Looking at our true population difference we see that this range is a reasonable one.

```
mean(nflCombine$Weight[nflCombine$positionType == "line"]) -
mean(nflCombine$Weight[nflCombine$positionType == "skill"])
```

`## [1] 82.89531`

From the `hotdogs`

data, and treating this as a sample representative of all hotdogs, use bootstrapping to estimate a 99% confidence interval on the difference in Calories between “Meat” and “Beef” hotdogs. Does this mean that 0 is a reasonably likely value for the difference?

Finally, I just want to include an example where we estimate a correlation. In previous chapters, we have used the `rollerCoaster`

data to calculate the correlation between `Drop`

and `Speed`

. However, there are more roller coasters in the world than just these 75. How certain are we that they represent the correlation for all roller coasters? To estimate this, we will treat these 75 roller coasters as a sample, and all roller coasters in the world as the population.

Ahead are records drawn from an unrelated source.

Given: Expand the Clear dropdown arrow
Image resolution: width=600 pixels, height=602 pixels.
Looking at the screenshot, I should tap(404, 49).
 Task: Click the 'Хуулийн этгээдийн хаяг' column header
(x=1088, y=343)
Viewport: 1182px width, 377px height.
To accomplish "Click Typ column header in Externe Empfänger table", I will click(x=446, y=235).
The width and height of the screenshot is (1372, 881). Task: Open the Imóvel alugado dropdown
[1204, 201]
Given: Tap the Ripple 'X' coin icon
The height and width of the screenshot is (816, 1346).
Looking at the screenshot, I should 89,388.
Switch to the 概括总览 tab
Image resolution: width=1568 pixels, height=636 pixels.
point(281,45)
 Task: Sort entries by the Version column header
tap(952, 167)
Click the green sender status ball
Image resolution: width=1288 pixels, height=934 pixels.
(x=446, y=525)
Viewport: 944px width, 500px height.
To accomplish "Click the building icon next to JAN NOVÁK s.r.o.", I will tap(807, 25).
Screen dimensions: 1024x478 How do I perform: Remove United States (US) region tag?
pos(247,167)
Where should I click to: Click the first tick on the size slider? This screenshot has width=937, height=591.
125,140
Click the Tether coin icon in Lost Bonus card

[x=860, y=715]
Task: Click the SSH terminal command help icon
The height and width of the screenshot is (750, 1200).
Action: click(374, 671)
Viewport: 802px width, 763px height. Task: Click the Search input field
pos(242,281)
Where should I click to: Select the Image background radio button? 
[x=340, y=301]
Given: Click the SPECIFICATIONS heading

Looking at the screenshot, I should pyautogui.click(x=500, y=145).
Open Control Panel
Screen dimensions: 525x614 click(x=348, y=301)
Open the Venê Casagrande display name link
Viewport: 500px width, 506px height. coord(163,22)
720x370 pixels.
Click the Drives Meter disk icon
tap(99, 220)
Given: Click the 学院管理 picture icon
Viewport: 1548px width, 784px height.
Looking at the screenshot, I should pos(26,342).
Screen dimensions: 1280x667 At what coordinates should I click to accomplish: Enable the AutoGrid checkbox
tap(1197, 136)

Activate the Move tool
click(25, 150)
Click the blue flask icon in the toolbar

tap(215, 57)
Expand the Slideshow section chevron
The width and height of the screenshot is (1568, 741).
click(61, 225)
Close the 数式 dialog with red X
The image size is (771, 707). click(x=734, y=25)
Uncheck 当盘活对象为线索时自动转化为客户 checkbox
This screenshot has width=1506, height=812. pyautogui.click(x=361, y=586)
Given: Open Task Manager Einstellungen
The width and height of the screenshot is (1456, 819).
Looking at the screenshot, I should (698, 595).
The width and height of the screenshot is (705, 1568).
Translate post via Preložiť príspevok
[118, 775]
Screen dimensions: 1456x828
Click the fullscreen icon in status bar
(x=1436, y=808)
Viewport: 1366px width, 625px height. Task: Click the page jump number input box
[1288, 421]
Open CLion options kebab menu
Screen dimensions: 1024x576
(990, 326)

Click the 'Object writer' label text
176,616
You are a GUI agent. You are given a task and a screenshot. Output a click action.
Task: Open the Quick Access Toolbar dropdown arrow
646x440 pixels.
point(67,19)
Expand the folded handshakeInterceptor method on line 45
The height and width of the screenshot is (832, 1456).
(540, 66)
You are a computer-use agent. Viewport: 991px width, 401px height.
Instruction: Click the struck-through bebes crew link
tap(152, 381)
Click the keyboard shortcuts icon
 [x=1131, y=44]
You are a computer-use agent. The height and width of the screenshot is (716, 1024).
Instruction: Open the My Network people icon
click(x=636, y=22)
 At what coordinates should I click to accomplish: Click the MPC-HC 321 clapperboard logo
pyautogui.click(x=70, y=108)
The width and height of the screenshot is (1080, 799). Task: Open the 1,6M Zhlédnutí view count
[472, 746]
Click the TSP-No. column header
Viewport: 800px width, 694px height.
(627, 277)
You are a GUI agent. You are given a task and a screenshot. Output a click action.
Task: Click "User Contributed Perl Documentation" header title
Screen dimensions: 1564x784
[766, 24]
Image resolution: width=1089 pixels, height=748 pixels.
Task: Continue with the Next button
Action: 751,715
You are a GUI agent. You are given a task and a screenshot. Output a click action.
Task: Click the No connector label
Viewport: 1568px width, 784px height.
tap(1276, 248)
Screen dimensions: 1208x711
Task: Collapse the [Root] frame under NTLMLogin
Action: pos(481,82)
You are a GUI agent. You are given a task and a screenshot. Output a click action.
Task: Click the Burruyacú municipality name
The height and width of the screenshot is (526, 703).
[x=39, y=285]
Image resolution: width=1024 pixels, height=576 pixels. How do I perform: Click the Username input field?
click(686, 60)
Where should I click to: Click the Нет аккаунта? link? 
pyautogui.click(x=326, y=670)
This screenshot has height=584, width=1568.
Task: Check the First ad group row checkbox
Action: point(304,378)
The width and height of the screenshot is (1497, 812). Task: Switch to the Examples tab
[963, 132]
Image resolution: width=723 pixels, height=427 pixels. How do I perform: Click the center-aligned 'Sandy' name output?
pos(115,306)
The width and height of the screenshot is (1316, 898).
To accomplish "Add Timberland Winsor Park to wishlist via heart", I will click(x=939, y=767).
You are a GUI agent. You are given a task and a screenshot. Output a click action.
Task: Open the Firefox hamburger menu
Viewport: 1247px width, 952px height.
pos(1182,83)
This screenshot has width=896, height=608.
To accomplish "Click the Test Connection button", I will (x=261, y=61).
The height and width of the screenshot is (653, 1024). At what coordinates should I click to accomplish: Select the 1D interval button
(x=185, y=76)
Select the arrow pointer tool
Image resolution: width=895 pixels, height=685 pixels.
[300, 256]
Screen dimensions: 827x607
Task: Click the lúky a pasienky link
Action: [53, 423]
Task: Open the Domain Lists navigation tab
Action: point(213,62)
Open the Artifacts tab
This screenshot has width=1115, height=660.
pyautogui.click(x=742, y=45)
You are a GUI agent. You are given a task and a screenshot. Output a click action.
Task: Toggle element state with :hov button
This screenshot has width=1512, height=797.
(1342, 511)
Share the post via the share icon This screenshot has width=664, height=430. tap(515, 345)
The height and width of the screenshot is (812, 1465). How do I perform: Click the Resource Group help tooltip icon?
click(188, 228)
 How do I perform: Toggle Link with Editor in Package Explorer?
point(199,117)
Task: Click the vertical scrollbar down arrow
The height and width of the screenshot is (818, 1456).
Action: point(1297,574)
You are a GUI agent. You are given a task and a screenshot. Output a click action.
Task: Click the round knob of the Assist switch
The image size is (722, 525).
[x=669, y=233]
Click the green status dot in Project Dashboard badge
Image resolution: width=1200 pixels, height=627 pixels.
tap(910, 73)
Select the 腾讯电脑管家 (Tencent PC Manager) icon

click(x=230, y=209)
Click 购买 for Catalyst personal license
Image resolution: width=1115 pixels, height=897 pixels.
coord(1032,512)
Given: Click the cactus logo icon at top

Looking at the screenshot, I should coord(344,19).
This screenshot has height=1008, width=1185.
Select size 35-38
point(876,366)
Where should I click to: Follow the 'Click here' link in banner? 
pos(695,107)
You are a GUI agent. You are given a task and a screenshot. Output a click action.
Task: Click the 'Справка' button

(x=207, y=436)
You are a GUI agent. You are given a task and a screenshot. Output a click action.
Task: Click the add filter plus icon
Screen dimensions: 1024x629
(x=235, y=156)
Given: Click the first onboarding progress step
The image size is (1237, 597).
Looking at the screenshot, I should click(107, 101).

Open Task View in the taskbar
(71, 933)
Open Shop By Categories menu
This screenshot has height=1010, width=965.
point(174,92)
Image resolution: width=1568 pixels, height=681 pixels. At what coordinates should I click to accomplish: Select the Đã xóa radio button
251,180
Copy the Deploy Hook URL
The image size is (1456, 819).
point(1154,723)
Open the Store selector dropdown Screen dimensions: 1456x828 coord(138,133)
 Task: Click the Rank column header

First, let’s plot our data and calculate the correlation for this sample.

```
# Plot the data
plot(Speed ~ Drop, data = rollerCoaster)
```

```
# Calculate the correlation
cor(rollerCoaster$Speed, rollerCoaster$Drop)
```

`## [1] 0.9096954`

Next, let’s take many bootstrap samples of the data. As with the comparison of weight, we need to collect two samples, however, these data (because we are interested in correlations) are paired. So, when we sample, we need to make sure we take them in the same order. To do this, instead of sampling from the values themselves, we will sample an index, which will tell us which value to take.

An example:

```
# Sample an index
mySample <- sample(1:5, replace = TRUE)
# look at those rows of the coaster data
rollerCoaster[mySample,]
```

```
## Name Speed Drop
## 3 Titan 85 255
## 5 Xcelerator 82 130
## 1 Millennium Force 93 300
## 1.1 Millennium Force 93 300
## 4 Phantom's Revenge 82 228
```

```
# look each Speed and drop
rollerCoaster$Speed[mySample]
```

`## [1] 85 82 93 93 82`

`rollerCoaster$Drop[mySample]`

`## [1] 255 130 300 300 228`

Note a few things here, first, in this sample we got a duplicate of one our rows, because we are sampling with replacement. Second, whether we use the `mySample`

variable in the data frame, or calling the vector directly, we get the same values, and they are still paired (you can see this from the names in the data.frame output). Finally, we only sampled from 1 to 5 for illustrative purposes, but for the full set, we will sample from 1 to the number of rows in the data.frame. (we could also use the length of one of the column vectors, this is just another solution, both give the same value).

```
# Initialize vector
coasterBoot <- numeric()
# Loop through many times
for(i in 1:12489){
# Sample from your indices
mySample <- sample(1:nrow(rollerCoaster),replace = TRUE)
# calculate the correlation
# note, we could save these each as a vector first
# but we don't need to
coasterBoot[i] <- cor(rollerCoaster$Speed[mySample],
rollerCoaster$Drop[mySample])
}
```

Now, we again visualize and calculate a confidence interval.

```
# Plot the result
hist(coasterBoot, xlab = "Bootstrap sample correlation")
```

```
# Calculate the 95% confidence interval
quantile(coasterBoot, c(0.025, 0.975))
```

```
## 2.5% 97.5%
## 0.8366620 0.9611161
```

From this, our population point estimate is still 0.91, and we have 95% confidence that our true population correlation is somewhere between 0.837 and 0.961.

Using the hotdogs data again, calculate a 90% confidence interval for the true correlation between `Calories`

and `Sodium`

. You may either limit it to only a specific type (or two), or treat all types together in your calculation.